XADD Chunked Array Queue #230

franz1981 · 2019-01-18T19:28:50Z

It is a chunked array q designed to scale with the number of producers.

franz1981 · 2019-01-18T19:36:25Z

@nitsanw It is a just a lil' more then a POC but I will continue to improve it if the logic seems reasonable and sound to you, so please take a look to the logic 👍
I have yet to fix:

tests
implements missing methods
use standard naming
use Unsafe where necessary
padding to protect from false sharing
"maybe" Implement AtomicChunk::next using a JUMP + AtomicChunk element

The first benchmarks shows a better scaling then the other multi-producer queues and the code/logic/layout is not optimized at all 👍

coveralls · 2019-01-18T19:45:06Z

Pull Request Test Coverage Report for Build 511

0 of 0 changed or added relevant lines in 0 files are covered.
No unchanged relevant lines lost coverage.
Overall coverage remained the same at 47.61%

Totals
Change from base Build 507:	0.0%
Covered Lines:	1673
Relevant Lines:	3514

💛 - Coveralls

eolivelli

Awesome.
Just a newbie question, why is there no new test case ?

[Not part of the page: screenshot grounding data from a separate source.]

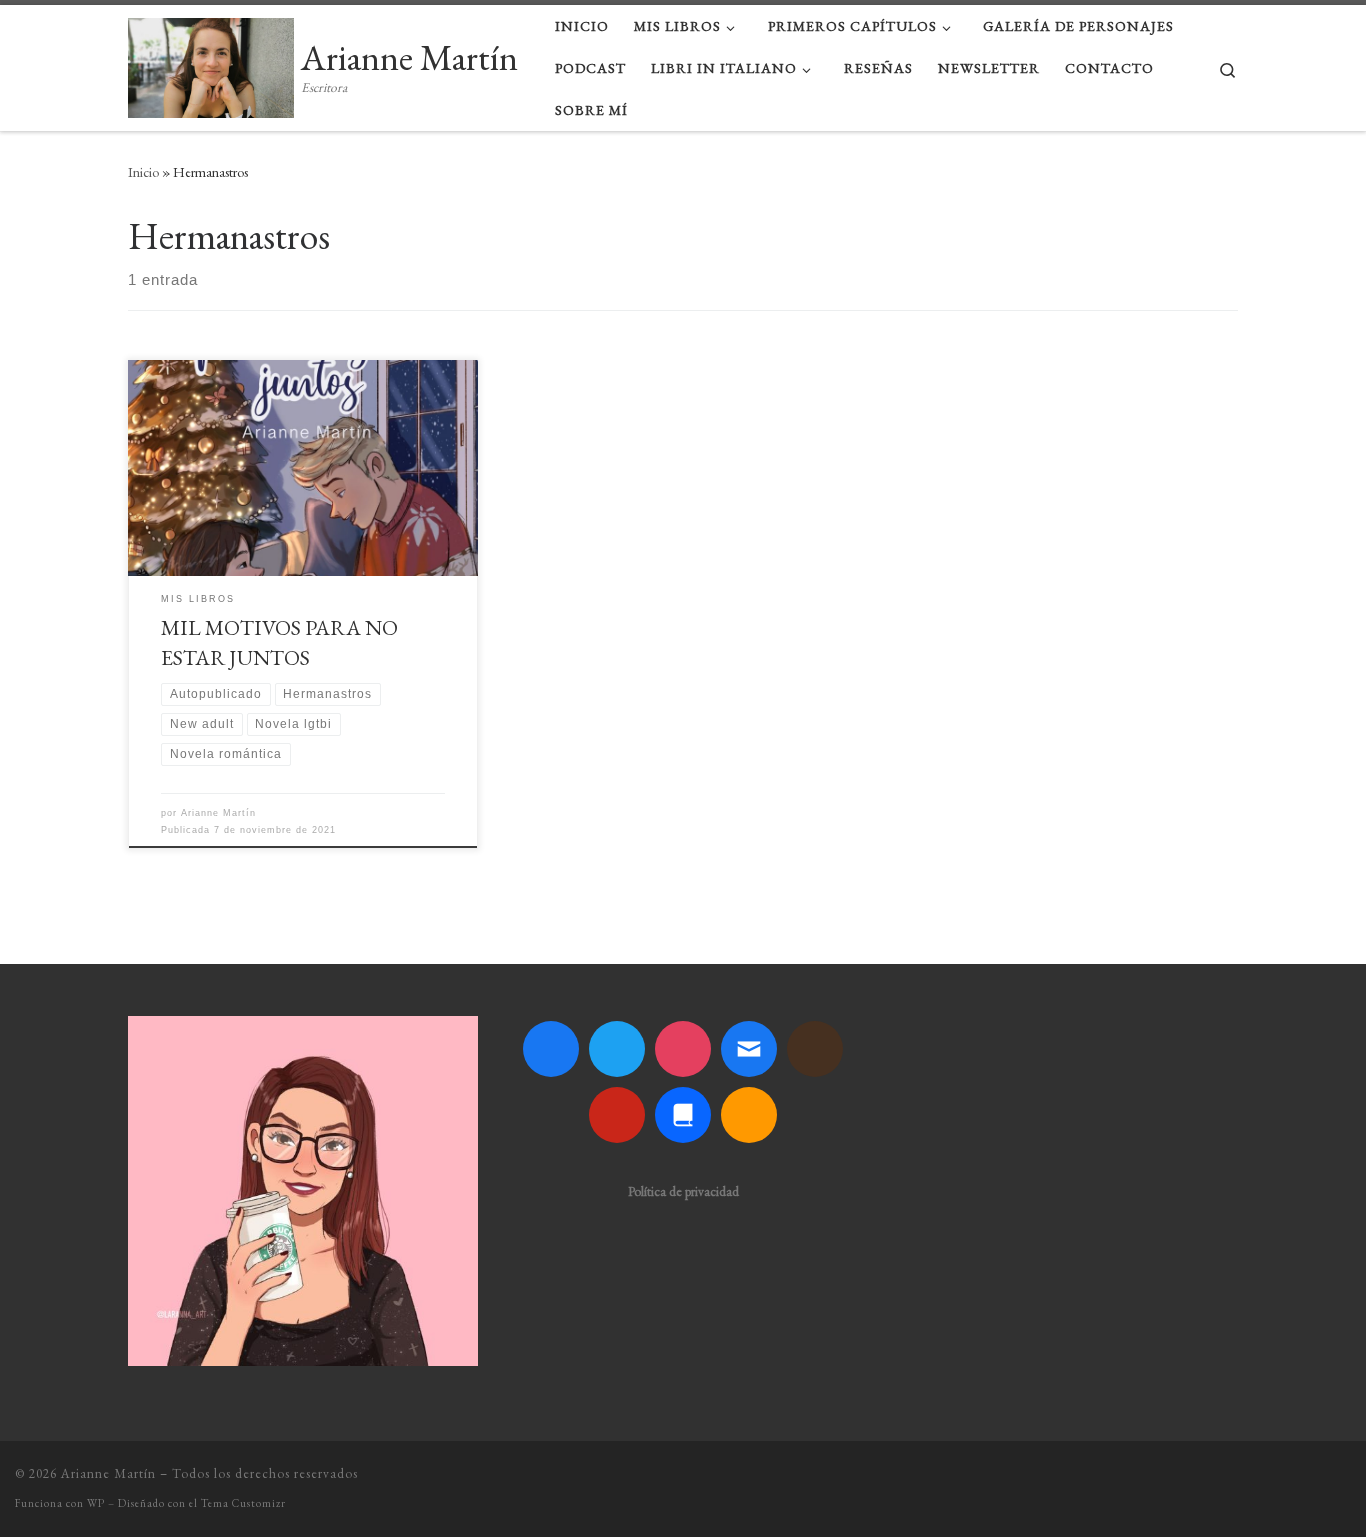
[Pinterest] (617, 1115)
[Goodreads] (815, 1049)
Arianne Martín (218, 813)
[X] (617, 1049)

franz1981 · 2019-01-18T20:46:37Z

@eolivelli
I will probably reuse some of the already existing tests, but as I have written above is just a PR to get a review on the q logic; I will squash a more refined version If the logic will be validated 👍

franz1981 · 2019-01-20T00:51:05Z

I'm working on an idea to recycle the consumed buffers and make it GC-free in the same way MpscChunkedArrayQueue is 👍

franz1981 · 2019-01-20T15:03:36Z

@eolivelli @nitsanw I've played a lil' more with this on the weekend, making possible to recycle chunks, adding tests and paddings + refine the implementation in order to use Unsafe.
The performance results are interesting: with 2 producers I'm getting 20 ops/us vs 13 ops/usec of MpscUnboundedArrayQueue + no garbage produced.
With 7 producers I'm getting 40 ops/us vs 8 ops/usec of MpscUnboundedArrayQueue + near no garbage produced (depends on long stall of any producer thread).

franz1981 · 2019-01-20T16:17:30Z

I think that both poll/peek and fill could be improved a lot; single threaded fill benchs are not good as I was expecting!

jctools-core/src/main/java/org/jctools/queues/MpscProgressiveChunkedQueue.java

nitsanw · 2019-01-21T08:07:51Z

jctools-core/src/main/java/org/jctools/queues/MpscProgressiveChunkedQueue.java

+            consumerBuffer = next;
+            this.consumerBuffer = consumerBuffer;
+        }
+        E e = consumerBuffer.lvElement(consumerOffset);


The following code can be re-arranged as elsewhere for single consumer code

Do you mean by grouping everything under a single method or just by grouping the "slow" path?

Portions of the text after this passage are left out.